§ **Description of the task**
In the post about crushes, rewrite the words from "Many of us live" to "meaning and purpose.", replacing "crush" with "sweetheart" each time it occurs.

Segment Start: Selected excerpt

That feeling of anxiety is well known to those of us who have experienced puberty. I think most of us have had a crush who made us feel that way.
Many of us live life trying to avoid pain by doing our best not to care. We believe that if we don't care then it can't hurt us. But when it comes to our crush, we don't have a choice in the matter. We care very much about what she thinks about us.
Suddenly every action we take is heavy with all the consequences mattering to us. Most of us are not confident enough to believe we are worthy of being loved without putting up a facade.
Honestly, I enjoy that feeling. When you instinctively withdraw from caring about things, its nice to be forced to care. When you don't have a choice but to care about someone other than yourself. It feels like my existence seems to have unquestionable meaning and purpose.
Anyway the point of this post is to talk about how this feeling can be a warning sign that you are still in the very initial stages of your relationship. You might feel like wanting to rush into things but you should not do that.
It was a comment on Halsey's graveyard music video that fleshed out one line in that beautiful song.
"It's funny how, the warning signs can feel like they're butterflies"
I think it really captures that idea of how we should feel comfortable being around our partner. We should not be feeling that need to be careful. Of course building that trust takes time. You need to open up to each other and aim to reach that state.
It's just that some people might love that feeling of excitement and aim for that instead of feeling comfortable. It is known that there are different chemicals associated with the stages of love and in the long term Vasopressin and Oxytocin help build commitment and bonding necessary for a secure relationship.

Segment End: Selected excerpt
Segment Start: Data block

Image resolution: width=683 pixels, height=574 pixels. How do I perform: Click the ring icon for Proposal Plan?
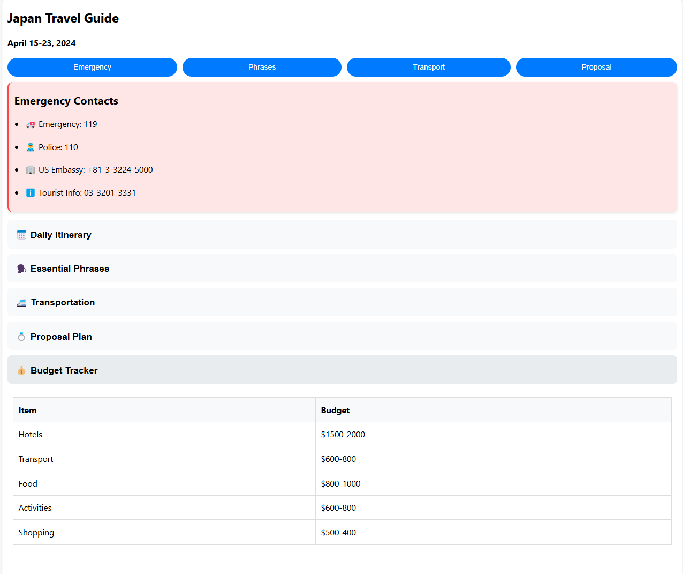pyautogui.click(x=21, y=337)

Segment End: Data block

§ **Task response**
Many of us live life trying to avoid pain by doing our best not to care. We believe that if we don't care then it can't hurt us. But when it comes to our sweetheart, we don't have a choice in the matter. We care very much about what she thinks about us.
Suddenly every action we take is heavy with all the consequences mattering to us. Most of us are not confident enough to believe we are worthy of being loved without putting up a facade.
Honestly, I enjoy that feeling. When you instinctively withdraw from caring about things, its nice to be forced to care. When you don't have a choice but to care about someone other than yourself. It feels like my existence seems to have unquestionable meaning and purpose.